Coal mining in Liaoyuan started in late Qing dynasty and continued to be the most important industry for more than 100 years. During the Japanese occupation from 1931 to 1945, Liaoyuan was the second largest coal-mining center of Manchukuo, preceded only by Fushun. This city continued to produce approximately 3 million tons of coal every year till the mid-1990s, when the exhaustion of coal resource brought the economy of this city to a standstill. The city succeeded in transforming its economic structure from a mining oriented one to a light manufacturing oriented one. At present, the city is the largest cotton-sock manufacturing center in China. Furthermore, the aluminum shell of Apple MacBook Pro is also manufactured in this city. Liaoyuan has a GDP of RMB 50 billion in 2011, rising 15.6% year on year.

==Transportation==
The Changchun-Liaoyuan Expressway and the Siping-Meihekou Railway run through the city.
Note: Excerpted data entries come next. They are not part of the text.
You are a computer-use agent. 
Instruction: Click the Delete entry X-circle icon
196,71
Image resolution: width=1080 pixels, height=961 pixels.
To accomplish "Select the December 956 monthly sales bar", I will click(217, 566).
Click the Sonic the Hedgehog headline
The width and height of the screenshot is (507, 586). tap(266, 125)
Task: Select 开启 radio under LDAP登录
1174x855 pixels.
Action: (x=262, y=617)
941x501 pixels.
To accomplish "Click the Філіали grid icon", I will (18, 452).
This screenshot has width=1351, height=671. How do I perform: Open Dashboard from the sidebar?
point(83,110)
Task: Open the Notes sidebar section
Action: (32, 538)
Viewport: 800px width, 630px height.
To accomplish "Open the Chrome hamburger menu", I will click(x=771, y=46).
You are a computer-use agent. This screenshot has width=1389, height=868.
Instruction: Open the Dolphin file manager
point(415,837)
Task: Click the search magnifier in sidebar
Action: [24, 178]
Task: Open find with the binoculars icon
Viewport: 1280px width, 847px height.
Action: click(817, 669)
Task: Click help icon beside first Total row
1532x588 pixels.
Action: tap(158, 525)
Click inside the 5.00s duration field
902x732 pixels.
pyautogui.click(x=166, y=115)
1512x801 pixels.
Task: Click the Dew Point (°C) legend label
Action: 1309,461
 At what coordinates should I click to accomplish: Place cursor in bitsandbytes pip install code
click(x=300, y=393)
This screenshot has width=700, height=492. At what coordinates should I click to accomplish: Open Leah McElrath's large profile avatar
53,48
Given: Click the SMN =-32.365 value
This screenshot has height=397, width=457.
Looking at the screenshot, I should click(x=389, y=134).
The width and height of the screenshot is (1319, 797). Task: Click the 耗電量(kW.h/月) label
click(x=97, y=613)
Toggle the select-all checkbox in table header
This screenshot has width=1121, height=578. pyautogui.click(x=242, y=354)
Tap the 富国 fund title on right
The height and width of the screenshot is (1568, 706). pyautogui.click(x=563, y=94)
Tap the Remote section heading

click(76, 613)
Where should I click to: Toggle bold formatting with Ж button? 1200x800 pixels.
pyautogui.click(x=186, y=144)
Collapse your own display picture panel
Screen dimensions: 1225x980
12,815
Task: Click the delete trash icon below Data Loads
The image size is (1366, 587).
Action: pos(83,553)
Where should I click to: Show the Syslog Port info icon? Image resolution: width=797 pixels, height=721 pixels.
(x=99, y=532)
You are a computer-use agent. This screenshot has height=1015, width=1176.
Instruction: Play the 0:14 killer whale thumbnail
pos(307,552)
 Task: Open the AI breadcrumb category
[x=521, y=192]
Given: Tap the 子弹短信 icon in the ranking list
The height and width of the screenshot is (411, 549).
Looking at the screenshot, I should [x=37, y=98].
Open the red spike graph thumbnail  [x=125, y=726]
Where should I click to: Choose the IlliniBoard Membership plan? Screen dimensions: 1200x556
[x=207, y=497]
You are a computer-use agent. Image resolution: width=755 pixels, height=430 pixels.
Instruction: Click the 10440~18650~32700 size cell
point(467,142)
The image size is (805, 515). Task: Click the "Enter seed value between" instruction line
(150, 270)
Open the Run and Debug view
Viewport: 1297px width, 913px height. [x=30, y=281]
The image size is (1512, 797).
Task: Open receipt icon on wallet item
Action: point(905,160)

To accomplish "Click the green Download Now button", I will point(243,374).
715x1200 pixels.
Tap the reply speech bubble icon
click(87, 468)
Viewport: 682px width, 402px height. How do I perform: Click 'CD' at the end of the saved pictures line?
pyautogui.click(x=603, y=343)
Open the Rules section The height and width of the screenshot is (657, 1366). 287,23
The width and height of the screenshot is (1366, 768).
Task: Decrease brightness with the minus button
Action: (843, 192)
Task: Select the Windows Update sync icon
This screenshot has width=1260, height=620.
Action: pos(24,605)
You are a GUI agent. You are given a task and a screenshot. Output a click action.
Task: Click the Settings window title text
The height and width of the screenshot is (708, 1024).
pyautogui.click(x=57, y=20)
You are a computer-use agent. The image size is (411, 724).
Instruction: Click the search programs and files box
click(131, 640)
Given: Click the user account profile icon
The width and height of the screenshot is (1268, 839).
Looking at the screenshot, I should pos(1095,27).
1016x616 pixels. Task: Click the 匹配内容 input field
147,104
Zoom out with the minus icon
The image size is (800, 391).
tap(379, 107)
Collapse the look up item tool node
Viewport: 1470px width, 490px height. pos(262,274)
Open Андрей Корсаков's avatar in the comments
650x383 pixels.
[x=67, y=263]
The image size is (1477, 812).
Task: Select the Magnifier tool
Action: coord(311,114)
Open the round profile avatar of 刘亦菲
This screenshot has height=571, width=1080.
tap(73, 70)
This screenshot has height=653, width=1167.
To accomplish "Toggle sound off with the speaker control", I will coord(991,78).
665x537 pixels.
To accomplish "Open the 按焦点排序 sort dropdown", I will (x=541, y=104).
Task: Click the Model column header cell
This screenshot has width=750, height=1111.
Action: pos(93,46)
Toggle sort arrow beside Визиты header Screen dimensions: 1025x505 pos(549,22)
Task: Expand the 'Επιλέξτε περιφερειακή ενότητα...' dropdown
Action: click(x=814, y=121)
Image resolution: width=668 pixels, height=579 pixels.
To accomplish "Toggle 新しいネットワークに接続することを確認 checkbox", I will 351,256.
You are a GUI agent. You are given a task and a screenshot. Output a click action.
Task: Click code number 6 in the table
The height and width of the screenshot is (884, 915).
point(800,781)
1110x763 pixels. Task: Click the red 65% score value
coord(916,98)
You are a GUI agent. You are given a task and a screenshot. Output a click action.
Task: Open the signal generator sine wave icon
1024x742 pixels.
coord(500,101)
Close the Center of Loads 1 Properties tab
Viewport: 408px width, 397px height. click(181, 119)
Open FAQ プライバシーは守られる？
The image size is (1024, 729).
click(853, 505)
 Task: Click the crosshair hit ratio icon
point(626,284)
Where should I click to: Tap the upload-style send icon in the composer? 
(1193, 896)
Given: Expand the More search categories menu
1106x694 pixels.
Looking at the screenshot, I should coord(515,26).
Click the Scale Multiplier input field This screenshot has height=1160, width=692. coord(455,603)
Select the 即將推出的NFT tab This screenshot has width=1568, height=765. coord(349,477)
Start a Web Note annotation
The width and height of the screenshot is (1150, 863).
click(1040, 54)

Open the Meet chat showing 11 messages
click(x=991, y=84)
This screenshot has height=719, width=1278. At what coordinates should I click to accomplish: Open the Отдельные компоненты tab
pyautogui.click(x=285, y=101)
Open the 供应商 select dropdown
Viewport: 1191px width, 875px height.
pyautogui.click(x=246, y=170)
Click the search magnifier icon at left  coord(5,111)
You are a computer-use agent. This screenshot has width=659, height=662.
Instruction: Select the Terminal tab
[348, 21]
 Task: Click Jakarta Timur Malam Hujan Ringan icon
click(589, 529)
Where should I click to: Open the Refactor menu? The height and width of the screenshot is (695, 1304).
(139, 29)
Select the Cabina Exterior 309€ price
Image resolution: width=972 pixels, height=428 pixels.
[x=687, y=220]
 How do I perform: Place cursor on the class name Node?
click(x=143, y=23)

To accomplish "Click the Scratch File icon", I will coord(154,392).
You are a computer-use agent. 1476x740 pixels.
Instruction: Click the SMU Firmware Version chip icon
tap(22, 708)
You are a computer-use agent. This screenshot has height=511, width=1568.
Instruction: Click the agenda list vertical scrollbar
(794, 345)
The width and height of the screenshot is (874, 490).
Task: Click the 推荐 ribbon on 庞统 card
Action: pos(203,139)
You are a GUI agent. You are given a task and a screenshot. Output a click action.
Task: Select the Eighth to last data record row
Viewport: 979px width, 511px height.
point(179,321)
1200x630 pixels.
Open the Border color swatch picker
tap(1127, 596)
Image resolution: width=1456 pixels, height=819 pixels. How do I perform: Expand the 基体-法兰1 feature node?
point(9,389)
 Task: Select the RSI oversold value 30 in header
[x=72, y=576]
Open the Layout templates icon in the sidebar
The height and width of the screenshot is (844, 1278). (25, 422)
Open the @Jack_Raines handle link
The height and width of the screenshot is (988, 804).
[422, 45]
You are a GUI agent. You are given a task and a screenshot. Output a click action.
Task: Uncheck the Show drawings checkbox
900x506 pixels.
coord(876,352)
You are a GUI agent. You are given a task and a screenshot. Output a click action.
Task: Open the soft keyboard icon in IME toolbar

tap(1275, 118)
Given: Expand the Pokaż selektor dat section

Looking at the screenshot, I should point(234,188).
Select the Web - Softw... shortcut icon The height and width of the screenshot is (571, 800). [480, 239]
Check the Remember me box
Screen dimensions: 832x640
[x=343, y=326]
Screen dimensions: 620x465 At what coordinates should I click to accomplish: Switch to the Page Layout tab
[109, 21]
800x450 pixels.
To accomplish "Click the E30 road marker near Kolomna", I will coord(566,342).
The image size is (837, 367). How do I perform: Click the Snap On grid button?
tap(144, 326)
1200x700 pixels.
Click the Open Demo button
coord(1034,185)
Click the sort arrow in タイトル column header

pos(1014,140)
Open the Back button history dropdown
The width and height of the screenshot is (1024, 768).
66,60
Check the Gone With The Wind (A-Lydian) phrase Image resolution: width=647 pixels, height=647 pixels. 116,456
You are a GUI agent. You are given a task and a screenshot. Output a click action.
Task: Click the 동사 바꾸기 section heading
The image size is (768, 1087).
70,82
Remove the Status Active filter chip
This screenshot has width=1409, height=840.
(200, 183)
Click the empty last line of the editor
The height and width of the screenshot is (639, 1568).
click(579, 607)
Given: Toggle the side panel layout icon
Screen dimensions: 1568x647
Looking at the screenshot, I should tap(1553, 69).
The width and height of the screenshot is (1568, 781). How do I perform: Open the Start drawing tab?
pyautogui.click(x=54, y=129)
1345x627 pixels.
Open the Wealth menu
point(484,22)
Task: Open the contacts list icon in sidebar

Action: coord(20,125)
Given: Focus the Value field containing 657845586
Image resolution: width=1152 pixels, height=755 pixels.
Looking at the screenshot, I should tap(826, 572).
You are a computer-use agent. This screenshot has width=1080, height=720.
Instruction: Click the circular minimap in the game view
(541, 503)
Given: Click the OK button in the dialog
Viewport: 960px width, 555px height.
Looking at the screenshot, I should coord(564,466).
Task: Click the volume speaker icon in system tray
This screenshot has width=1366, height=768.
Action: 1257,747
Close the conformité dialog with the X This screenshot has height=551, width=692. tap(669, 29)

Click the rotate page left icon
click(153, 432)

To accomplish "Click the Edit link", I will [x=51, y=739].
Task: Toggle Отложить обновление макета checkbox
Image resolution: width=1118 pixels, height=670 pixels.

Changchun Airport is within one and a half-hour's drive from Liaoyuan.

==Tourism==

Guandong deer meat is one of the popular dishes among local people since Liaoyuan has a long history of raising deer.

==Notable people==
- Xie Jun, Chinese chess grandmaster, former Women's World Chess Champion
- Yan Xuejing, Chinese Errenzhuan and TV-series actress
- Xue Cun, Chinese singer, movie director

==Accident==
On December 16, 2005, a fire in Liaoyuan Central Hospital killed at least 39 people, 33 of whom were patients. The cause of the fire was wire-aging, as reported by local media.(BBC)

==Sports==

The 15,000-capacity Liaoyuan Stadium is the largest stadium in the city. It opened in 2006 and it is used mostly for association football matches. The stadium also has an athletics track.